Veterans and Community Gather for National Vietnam War Veterans Day Ceremony
Knoxville, Tenn. (WATE) – Veterans gathered at the East Tennessee Veterans Cemetery on Monday to recognize National Vietnam War Veterans Day.
It was March 2017 when former President Donald Trump called on all Americans to observe March 29 with appropriate ceremonies to commemorate the anniversary of the Vietnam War.
On this day in 1973, the last American troops withdrew from Vietnam. The Paris Peace Accords ended US involvement in the controversial Vietnam War. Then, two years later, at the end of April 1975, Saigon, the capital of South Vietnam, fell into the hands of communist forces.
Today we remember those who served along the way and those who remained.
A pair of Kiowa helicopters, like those used in the Vietnam War, flew over the East Tennessee Veterans Cemetery to pay respects on National Vietnam War Veterans Day to honor those who died and those who served.
“When we came back to our country, he was so disenchanted with the war. And a lot of us, when we got off the plane, got spat on,” said Reverend Pat Polis, president of the VVA chapter.
So there were no parades welcoming Vietnam veterans back from the war. Many of the men and women who served in uniform in Vietnam were looked down upon for their role in the war.
“It’s hard to believe it’s been 48 years,” says Bill Robinson.
Bill Robinson was the guest speaker, he is the longest serving prisoner of war in the history of our country. In September 1965, he was captured after his Air Force helicopter on a rescue mission was shot down. The last of the POWs returned home that day in 1973.
“We have over 58,000 people who did not return home, they gave their lives for the freedom we enjoy today. Simply put, they gave their tomorrow for us,” said Robinson, a former POW from Vietnam.
One of those remembered at the ceremony is Freddie Owens, who died of cancer on March 30, 2018, a man who touched thousands of veterans in East Tennessee.
“Freddie was a giver. He was the one who always said, not what I gain, but how can I serve, how can I give,” said Vern Vargo, a Vietnam veteran.
We first met Freddie in February 2012. At the time, he led a successful fight to keep veterans together who wanted group counseling at the local veterans clinic. Later, Freddie would form and co-chair the Regional Veterans Mental Health Council.
“I really didn’t know what I had?” Freddie Owens had said. What he had was PTSD. He couldn’t bear what he had seen in the war.

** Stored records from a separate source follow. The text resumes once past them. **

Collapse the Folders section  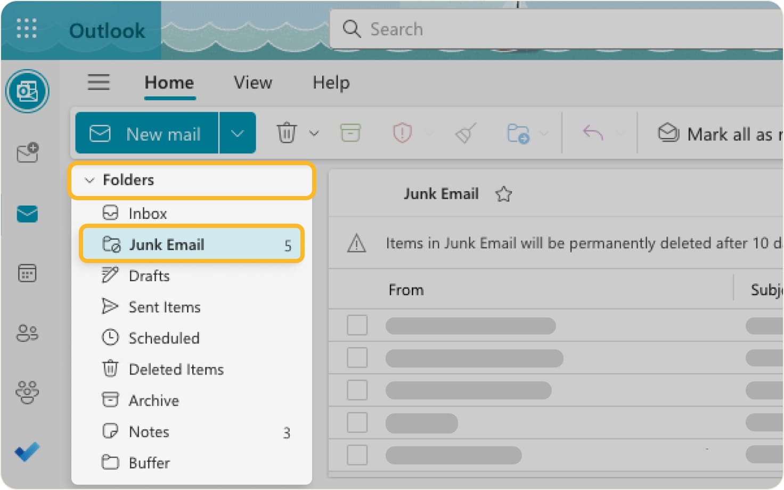pos(89,180)
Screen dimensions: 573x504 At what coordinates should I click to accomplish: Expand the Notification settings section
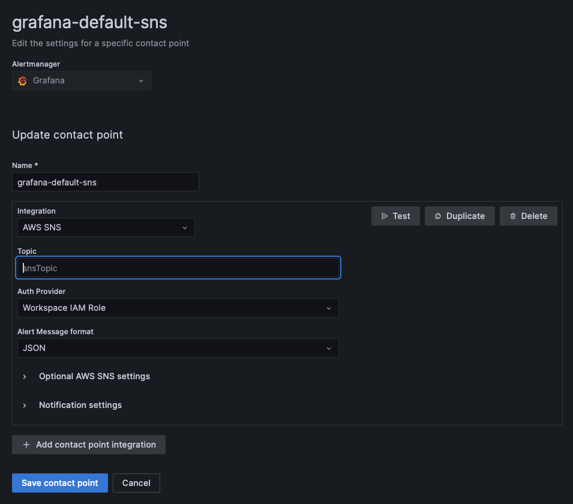(80, 405)
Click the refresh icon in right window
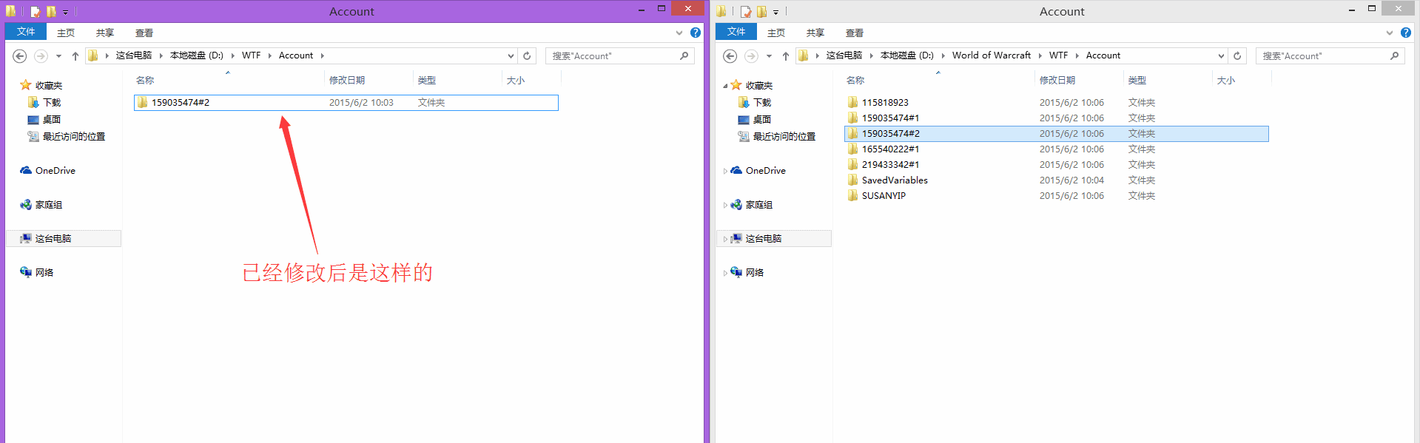 (1237, 55)
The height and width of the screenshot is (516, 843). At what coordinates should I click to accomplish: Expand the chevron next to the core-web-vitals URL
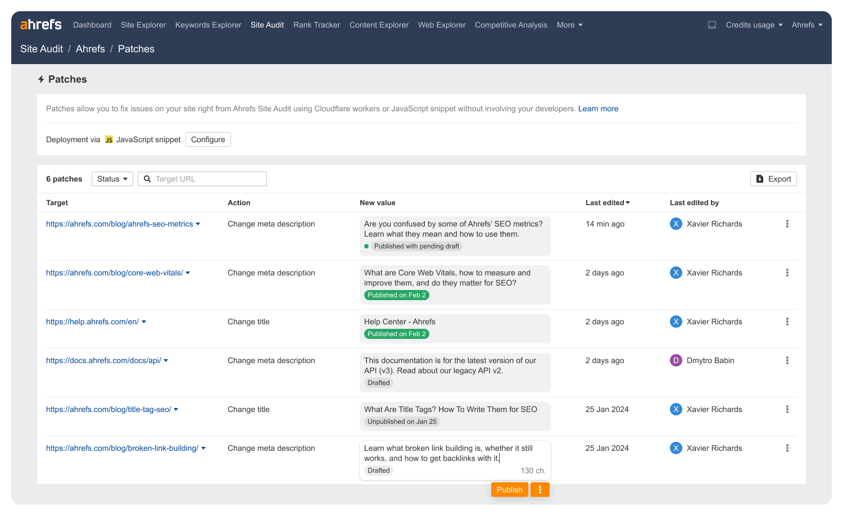189,273
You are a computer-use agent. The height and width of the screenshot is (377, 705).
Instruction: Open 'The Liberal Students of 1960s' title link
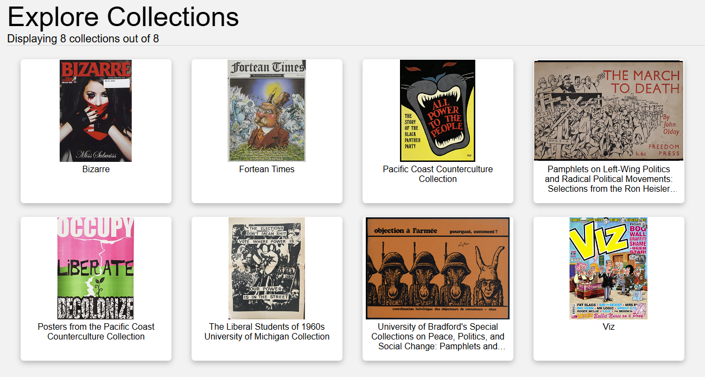pyautogui.click(x=267, y=331)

“Of the 21 men in his platoon that he was assigned to deal with, only 9 boarded the helicopter,” Vern Vargo said. Then an army sergeant, Freddie had been part of the first major battle group in Vietnam, in 1965.
The battle of IA Drang Valley is depicted in the film, “We were soldiers.“Freddie Owens will leave the army later, troubled.
“I didn’t like myself,” Owens had said. “….Angry, disenfranchised, depressed.”
But after years of nightmares, his second wife dared him to get help. He did, and Freddie went on to help others build a military-friendly congregation at his church.
“There are countless stories,” said Carolyn Mitchell, president of DAR. “I think it’s appropriate that we take the time to honor these young men and women who have given their all.”
And many were honored for their service years ago and for how they continue to serve their community today.